> [EXERCISE REQUIREMENTS]
Pull every line with the word "computer" out of the entries below.

> [DATA LISTING]

********************

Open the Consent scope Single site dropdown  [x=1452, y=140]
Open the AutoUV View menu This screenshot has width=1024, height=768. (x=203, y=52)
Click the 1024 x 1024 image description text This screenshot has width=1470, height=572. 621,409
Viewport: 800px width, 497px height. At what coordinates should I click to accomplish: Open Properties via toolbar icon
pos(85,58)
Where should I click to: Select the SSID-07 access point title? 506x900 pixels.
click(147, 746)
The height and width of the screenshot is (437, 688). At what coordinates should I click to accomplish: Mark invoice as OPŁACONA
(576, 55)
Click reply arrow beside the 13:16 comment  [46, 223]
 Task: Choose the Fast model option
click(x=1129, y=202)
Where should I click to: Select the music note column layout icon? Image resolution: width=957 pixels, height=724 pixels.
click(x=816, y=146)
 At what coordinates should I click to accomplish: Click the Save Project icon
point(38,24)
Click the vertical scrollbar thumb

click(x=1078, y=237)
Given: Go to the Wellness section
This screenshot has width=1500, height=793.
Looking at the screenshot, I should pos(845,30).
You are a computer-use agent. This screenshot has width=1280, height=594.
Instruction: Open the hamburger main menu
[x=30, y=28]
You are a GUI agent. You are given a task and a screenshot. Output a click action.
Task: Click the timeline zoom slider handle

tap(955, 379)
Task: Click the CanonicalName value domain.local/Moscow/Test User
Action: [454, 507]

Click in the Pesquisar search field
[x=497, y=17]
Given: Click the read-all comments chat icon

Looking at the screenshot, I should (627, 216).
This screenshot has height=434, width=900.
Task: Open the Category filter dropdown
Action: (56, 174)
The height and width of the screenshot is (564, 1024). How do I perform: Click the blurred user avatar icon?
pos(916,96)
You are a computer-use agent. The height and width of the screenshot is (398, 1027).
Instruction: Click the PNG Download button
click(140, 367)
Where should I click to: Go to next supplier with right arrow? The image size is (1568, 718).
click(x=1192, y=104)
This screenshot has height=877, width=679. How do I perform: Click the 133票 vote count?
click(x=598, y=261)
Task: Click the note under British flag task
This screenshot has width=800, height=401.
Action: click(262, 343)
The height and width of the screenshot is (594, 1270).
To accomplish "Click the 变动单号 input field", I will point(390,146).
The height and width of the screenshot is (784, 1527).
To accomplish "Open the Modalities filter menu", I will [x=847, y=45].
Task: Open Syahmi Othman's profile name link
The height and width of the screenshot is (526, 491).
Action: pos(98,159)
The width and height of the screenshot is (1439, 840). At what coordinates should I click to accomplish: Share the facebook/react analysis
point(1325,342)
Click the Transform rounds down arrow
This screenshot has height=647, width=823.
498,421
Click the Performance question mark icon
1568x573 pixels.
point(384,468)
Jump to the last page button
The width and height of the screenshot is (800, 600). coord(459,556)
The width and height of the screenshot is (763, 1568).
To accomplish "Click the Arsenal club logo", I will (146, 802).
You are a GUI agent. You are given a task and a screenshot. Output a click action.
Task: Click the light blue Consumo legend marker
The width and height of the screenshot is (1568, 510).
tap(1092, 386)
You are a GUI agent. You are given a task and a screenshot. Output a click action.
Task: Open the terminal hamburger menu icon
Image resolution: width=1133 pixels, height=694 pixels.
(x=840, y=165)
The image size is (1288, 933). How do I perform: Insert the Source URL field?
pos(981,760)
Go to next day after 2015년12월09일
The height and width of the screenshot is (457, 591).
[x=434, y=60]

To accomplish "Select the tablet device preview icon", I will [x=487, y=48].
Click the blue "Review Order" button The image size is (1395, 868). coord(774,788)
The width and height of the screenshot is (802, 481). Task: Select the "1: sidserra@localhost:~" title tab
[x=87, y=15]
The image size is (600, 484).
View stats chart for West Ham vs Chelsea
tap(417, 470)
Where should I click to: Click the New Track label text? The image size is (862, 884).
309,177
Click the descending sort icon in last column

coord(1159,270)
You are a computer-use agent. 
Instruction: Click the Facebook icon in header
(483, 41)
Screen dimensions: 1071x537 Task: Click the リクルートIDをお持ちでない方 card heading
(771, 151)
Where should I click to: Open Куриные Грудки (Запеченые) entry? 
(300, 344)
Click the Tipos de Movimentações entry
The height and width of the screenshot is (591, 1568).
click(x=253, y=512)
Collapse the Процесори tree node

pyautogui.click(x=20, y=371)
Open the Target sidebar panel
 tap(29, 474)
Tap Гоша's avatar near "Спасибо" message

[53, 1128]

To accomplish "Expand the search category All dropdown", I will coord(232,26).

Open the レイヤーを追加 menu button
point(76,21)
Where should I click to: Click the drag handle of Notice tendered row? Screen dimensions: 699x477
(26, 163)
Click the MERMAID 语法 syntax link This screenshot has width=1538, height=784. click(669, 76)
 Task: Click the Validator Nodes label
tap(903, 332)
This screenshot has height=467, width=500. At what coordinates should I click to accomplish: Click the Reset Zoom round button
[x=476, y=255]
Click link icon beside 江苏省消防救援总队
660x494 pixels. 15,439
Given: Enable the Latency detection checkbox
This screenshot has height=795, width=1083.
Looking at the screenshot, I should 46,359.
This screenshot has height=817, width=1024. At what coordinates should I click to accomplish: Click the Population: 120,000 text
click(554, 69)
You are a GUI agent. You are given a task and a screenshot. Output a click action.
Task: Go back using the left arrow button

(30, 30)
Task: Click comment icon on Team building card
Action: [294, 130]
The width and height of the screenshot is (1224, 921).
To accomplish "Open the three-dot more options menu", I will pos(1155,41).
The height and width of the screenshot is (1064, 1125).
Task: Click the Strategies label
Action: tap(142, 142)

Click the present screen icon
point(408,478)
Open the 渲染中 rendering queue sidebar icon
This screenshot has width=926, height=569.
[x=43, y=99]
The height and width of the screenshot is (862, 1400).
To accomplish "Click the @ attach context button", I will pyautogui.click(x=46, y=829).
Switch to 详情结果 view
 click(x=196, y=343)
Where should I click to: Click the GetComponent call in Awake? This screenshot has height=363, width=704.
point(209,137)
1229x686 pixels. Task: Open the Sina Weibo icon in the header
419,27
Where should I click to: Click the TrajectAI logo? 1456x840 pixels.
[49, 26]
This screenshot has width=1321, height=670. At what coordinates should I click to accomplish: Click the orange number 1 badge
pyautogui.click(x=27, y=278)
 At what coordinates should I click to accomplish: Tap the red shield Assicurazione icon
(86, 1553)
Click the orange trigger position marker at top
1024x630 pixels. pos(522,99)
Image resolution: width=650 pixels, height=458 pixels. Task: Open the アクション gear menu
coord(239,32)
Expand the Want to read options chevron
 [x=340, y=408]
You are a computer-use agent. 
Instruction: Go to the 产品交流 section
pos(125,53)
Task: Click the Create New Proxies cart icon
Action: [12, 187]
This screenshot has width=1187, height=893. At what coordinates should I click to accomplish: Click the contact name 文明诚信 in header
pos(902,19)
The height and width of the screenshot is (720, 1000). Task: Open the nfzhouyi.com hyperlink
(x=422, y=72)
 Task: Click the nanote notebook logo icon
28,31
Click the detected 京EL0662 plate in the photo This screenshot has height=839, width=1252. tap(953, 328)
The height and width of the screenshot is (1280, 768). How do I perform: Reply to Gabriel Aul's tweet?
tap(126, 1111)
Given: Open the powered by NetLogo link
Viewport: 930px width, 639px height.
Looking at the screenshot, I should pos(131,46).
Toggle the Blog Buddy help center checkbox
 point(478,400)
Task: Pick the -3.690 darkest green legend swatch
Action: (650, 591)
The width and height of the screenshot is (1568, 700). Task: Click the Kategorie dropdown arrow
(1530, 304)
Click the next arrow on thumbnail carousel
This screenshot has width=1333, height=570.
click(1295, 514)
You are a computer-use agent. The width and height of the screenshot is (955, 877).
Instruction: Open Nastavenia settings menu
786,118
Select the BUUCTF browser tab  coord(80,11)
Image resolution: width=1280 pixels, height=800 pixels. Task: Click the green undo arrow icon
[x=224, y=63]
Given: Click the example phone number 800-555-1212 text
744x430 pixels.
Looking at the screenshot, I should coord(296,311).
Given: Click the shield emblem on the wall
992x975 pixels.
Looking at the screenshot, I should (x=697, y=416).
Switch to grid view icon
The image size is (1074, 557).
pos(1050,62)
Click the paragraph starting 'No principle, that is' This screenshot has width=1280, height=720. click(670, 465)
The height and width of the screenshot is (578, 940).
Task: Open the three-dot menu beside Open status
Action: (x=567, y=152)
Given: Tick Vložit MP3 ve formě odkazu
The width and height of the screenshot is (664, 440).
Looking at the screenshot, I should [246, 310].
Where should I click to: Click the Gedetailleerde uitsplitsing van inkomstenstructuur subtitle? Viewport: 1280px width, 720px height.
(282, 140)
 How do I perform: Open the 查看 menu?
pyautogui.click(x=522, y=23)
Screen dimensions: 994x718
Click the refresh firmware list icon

********************

> [EXERCISE ANSWER]
You are a computer-use agent. This screenshot has width=1280, height=594.
You are a computer-use agent. The height and width of the screenshot is (398, 1027).
You are a computer-use agent. 
You are a computer-use agent. 
You are a computer-use agent. The width and height of the screenshot is (955, 877).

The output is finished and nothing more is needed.